== Segment start ==
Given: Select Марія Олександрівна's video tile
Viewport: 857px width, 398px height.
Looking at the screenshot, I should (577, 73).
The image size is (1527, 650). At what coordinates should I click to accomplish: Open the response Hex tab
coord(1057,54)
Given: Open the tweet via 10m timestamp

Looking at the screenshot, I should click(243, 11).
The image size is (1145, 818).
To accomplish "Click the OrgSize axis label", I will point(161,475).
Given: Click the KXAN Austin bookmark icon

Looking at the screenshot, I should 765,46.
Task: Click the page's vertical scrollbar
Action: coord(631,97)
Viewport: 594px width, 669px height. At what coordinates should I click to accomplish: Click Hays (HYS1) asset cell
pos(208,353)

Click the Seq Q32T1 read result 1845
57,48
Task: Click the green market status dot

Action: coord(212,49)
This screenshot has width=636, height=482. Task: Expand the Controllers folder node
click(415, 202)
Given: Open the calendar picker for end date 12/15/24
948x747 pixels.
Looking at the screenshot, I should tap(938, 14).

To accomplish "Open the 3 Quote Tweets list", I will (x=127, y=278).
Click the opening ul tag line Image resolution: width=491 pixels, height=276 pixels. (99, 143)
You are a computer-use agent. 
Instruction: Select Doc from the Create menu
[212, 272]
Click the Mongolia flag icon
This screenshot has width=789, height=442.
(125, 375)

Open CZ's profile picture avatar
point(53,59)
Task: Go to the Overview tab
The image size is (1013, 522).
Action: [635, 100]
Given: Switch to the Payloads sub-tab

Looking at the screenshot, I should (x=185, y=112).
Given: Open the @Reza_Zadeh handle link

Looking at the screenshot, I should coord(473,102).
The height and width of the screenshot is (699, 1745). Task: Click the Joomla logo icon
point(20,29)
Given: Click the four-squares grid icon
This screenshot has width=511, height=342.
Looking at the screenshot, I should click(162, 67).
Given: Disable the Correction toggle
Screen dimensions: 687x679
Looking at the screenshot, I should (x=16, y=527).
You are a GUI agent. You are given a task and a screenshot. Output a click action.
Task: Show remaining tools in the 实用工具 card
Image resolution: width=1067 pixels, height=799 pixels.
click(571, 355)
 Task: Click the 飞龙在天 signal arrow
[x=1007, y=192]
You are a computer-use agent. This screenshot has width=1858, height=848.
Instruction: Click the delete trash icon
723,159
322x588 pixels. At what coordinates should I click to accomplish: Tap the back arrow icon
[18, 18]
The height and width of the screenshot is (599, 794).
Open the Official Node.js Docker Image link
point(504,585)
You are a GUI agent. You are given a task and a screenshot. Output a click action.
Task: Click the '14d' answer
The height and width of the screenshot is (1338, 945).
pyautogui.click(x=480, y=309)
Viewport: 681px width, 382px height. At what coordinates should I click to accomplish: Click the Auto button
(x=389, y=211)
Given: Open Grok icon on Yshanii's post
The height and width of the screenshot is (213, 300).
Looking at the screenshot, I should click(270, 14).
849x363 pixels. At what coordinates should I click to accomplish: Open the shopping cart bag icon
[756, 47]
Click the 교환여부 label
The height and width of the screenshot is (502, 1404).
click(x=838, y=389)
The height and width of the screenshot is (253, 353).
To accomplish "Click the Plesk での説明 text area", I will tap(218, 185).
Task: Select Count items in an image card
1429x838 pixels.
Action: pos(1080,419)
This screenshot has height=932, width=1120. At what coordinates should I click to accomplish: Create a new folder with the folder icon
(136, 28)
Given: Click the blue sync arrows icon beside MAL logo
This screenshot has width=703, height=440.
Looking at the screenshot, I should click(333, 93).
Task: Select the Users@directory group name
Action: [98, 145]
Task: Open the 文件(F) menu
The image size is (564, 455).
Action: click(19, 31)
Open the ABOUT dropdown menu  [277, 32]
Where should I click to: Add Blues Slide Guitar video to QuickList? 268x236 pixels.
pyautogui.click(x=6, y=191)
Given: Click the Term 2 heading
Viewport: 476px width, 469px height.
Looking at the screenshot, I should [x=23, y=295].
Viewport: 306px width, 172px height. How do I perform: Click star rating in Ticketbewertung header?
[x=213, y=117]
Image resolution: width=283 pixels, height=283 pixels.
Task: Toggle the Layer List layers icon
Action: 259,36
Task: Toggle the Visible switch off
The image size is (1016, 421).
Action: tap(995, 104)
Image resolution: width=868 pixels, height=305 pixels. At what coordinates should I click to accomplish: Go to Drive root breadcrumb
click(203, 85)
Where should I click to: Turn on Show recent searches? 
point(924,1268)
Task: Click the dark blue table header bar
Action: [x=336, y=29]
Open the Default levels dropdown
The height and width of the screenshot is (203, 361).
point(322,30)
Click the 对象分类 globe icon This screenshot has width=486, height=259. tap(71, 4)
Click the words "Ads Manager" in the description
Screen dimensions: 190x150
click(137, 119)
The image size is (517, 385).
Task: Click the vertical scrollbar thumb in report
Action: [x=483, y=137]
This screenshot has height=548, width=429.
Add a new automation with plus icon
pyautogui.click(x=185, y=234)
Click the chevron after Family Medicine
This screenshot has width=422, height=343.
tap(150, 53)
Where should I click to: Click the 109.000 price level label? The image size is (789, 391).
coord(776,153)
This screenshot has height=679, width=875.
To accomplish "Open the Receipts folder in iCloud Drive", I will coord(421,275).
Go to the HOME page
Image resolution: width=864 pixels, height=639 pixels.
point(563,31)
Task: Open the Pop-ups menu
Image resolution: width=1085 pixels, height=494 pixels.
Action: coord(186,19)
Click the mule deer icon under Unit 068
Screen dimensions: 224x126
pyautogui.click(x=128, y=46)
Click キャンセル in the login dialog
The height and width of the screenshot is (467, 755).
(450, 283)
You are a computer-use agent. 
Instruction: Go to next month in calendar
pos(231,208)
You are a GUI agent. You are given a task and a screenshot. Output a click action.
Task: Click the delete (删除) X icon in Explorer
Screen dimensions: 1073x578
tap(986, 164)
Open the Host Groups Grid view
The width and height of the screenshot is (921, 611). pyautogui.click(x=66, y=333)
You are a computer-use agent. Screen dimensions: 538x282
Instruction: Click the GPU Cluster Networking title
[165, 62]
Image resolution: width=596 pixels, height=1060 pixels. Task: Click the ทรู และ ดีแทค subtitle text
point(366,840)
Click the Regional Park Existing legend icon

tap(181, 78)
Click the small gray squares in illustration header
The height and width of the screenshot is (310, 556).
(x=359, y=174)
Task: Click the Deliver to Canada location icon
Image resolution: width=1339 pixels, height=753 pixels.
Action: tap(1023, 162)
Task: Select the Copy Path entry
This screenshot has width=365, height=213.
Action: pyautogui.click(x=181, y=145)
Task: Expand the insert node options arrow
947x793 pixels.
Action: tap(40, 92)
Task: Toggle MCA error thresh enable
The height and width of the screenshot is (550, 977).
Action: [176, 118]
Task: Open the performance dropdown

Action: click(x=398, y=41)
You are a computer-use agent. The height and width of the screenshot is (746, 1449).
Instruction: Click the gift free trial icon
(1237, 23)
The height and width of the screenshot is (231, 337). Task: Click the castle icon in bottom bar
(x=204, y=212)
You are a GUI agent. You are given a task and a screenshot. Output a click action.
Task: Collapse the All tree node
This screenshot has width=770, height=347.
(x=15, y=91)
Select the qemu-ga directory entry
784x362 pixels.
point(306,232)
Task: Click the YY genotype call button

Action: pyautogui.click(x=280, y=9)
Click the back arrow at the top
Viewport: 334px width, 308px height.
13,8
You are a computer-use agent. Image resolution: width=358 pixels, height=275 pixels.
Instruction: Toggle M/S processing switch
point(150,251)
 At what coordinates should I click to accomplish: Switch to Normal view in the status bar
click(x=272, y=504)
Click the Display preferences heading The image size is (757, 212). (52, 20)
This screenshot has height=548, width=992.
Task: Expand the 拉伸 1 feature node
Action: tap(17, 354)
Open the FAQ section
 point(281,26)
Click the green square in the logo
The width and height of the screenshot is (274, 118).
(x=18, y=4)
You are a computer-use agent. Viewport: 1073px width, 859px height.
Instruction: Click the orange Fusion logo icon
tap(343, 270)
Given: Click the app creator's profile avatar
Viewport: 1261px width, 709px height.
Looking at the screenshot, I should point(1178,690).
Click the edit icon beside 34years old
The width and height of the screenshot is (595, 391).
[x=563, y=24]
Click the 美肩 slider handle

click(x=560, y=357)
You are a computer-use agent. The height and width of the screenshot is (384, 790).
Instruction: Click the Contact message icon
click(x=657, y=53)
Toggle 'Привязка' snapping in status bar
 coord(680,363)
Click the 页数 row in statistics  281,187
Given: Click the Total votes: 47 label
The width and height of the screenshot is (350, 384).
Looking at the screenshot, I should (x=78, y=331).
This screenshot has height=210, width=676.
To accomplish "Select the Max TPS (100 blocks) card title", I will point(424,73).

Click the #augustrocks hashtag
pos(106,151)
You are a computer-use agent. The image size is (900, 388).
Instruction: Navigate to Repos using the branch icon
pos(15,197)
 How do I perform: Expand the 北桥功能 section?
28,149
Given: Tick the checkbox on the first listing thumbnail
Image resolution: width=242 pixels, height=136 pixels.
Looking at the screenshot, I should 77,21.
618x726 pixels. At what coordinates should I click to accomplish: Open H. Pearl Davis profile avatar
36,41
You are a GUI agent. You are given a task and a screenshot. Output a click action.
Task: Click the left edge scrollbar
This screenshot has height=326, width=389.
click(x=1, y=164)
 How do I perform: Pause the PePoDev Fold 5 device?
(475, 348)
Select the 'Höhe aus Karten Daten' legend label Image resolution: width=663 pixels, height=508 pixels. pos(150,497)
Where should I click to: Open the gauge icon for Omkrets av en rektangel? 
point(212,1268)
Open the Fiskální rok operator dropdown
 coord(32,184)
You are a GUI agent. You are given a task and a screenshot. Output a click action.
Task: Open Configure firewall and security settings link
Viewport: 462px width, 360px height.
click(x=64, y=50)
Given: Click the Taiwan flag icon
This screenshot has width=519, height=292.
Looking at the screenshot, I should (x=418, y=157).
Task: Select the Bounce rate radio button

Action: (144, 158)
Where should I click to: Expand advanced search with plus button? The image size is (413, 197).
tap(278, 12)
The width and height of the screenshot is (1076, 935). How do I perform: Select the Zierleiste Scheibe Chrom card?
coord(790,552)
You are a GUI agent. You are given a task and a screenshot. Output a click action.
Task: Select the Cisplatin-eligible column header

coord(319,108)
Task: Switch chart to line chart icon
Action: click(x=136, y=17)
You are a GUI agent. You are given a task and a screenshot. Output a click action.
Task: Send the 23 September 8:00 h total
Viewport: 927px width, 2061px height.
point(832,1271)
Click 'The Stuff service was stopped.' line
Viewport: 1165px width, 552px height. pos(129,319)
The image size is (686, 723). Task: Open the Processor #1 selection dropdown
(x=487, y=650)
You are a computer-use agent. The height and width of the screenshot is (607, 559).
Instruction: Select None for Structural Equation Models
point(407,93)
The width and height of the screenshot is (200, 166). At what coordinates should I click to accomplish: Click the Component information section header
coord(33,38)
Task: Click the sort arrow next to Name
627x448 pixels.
== Segment end ==
*ACTION ITEM*: From the line that has "The height and width of the screenshot is (599, 794)." through the line that has "Open the ABOUT", copy every line exactly as it appears above, and leave out all others.

*SOLUTION*:
The height and width of the screenshot is (599, 794).
Open the Official Node.js Docker Image link
point(504,585)
You are a GUI agent. You are given a task and a screenshot. Output a click action.
Task: Click the '14d' answer
The height and width of the screenshot is (1338, 945).
pyautogui.click(x=480, y=309)
Viewport: 681px width, 382px height. At what coordinates should I click to accomplish: Click the Auto button
(x=389, y=211)
Given: Open Grok icon on Yshanii's post
The height and width of the screenshot is (213, 300).
Looking at the screenshot, I should click(270, 14).
849x363 pixels. At what coordinates should I click to accomplish: Open the shopping cart bag icon
[756, 47]
Click the 교환여부 label
The height and width of the screenshot is (502, 1404).
click(x=838, y=389)
The height and width of the screenshot is (253, 353).
To accomplish "Click the Plesk での説明 text area", I will tap(218, 185).
Task: Select Count items in an image card
1429x838 pixels.
Action: pos(1080,419)
This screenshot has height=932, width=1120. At what coordinates should I click to accomplish: Create a new folder with the folder icon
(136, 28)
Given: Click the blue sync arrows icon beside MAL logo
This screenshot has width=703, height=440.
Looking at the screenshot, I should click(333, 93).
Task: Select the Users@directory group name
Action: [98, 145]
Task: Open the 文件(F) menu
The image size is (564, 455).
Action: click(19, 31)
Open the ABOUT dropdown menu  [277, 32]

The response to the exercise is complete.